**EXERCISE PROMPT**.
Reproduce exactly the run of lines that begins with the one containing "This screenshot has width=1024, height=640." and ends with the last line of the records, omitting pictures.

**MATERIAL TO PROCESS**.
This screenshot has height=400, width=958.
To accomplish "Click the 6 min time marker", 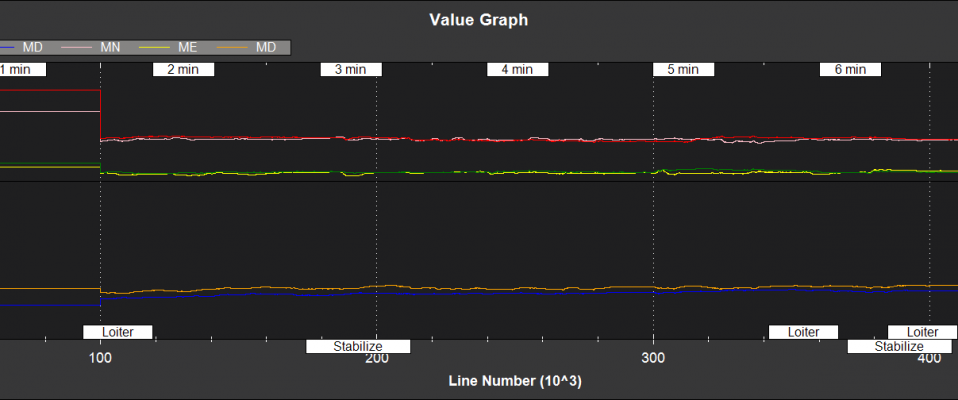I will [x=850, y=69].
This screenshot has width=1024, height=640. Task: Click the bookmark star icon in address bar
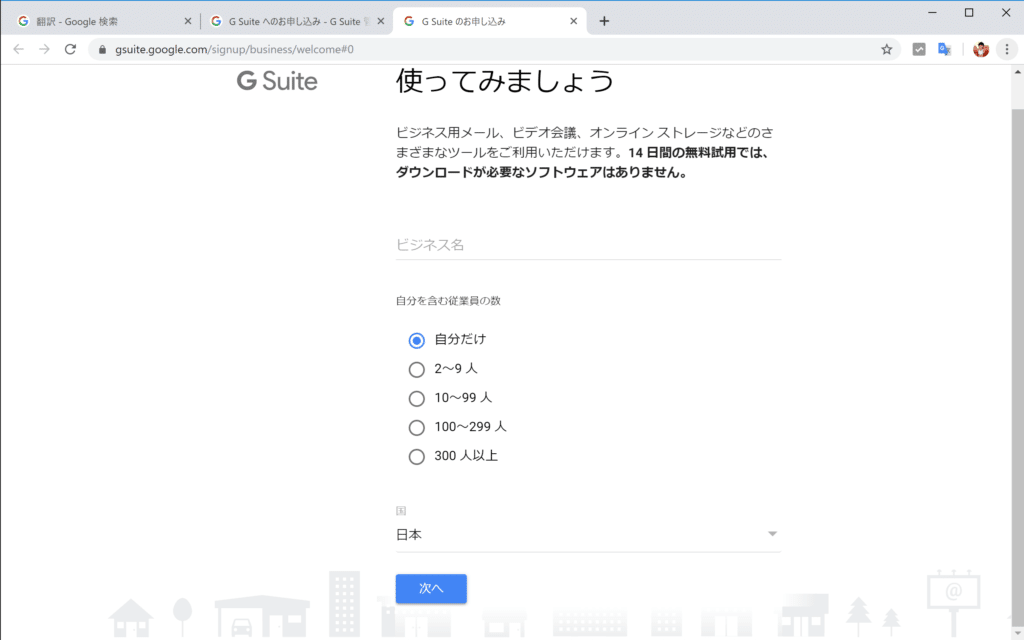click(x=887, y=47)
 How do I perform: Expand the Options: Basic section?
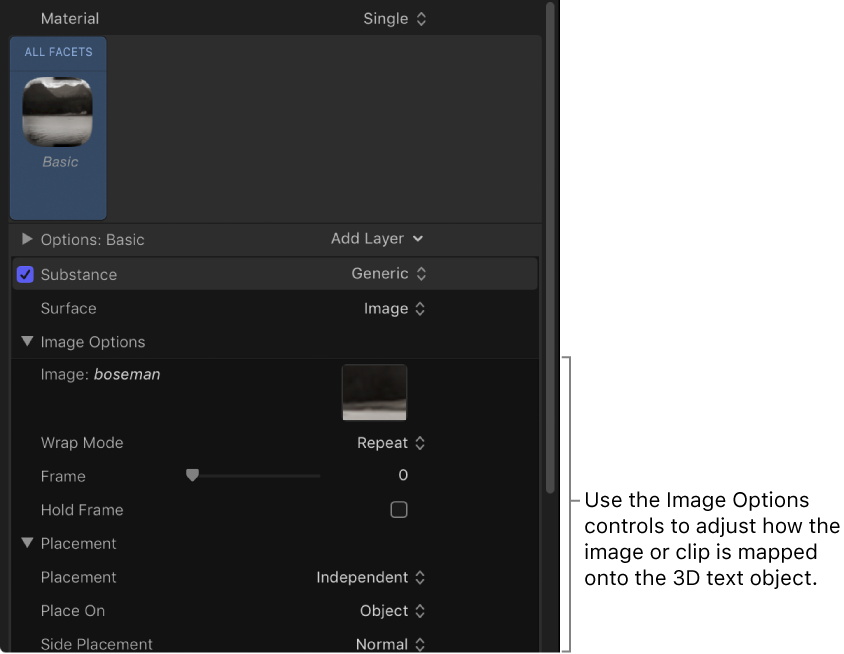[25, 239]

**SOLVED EXERCISE**.
This screenshot has width=1024, height=640. Task: Click the bookmark star icon in address bar
click(x=887, y=47)
 How do I perform: Expand the Options: Basic section?
[25, 239]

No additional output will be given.